(QUESTIONS TO ANSWER)
• a. From the passage on shopping Amazon with less environmental impact, print the part that opens with the words containing "Give up the" and closes with "over several deliveries?", copying it exactly.
• b. Answer these questions from the passage on shopping Amazon with less environmental impact:
(i) About how much could a person save each year by dropping Prime?
(ii) What does Amazon offer when you choose no-rush shipping at purchase time?
(iii) Which products does the passage list as things people reorder once they run out?

(SELECTED PASSAGE)
◇ ◇ ◇

Here are some ways to shop Amazon with less impact on the environment.
Give up the fast turnaround
Amazon Prime membership gives us access to Amazon Video and Amazon Music, as well as discounted items and of course, Prime Day promotions. Top of the list: most people love its free same-day, one- or two-day shipping. But at a cost to the environment, is this quick turnaround necessary on every item, especially when it can mean breaking up orders over several deliveries?
You could save the nearly $140 annually by dropping Prime, saying no to its fast shipping, and relying on standard Amazon shipping.
You can also choose no-rush shipping at purchase time. With this option, Amazon will give you an instant discount, or you can accumulate reward points.
Buy in bulk
Sometimes, Amazon might feel too convenient. We rely on quick, minimal purchases and then order again when we’ve run out of shampoo, toilet paper, dog food or whatever we feel we need RIGHT NOW.

◇ ◇ ◇

(AVAILABLE DATA)

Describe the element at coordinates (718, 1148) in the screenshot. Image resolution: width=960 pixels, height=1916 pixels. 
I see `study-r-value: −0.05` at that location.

◇ ◇ ◇

(SOLUTIONS TO THE EXERCISE)
• a.
Give up the fast turnaround
Amazon Prime membership gives us access to Amazon Video and Amazon Music, as well as discounted items and of course, Prime Day promotions. Top of the list: most people love its free same-day, one- or two-day shipping. But at a cost to the environment, is this quick turnaround necessary on every item, especially when it can mean breaking up orders over several deliveries?

• b.
(i) Nearly $140.
(ii) An instant discount, or the chance to accumulate reward points.
(iii) Shampoo, toilet paper and dog food.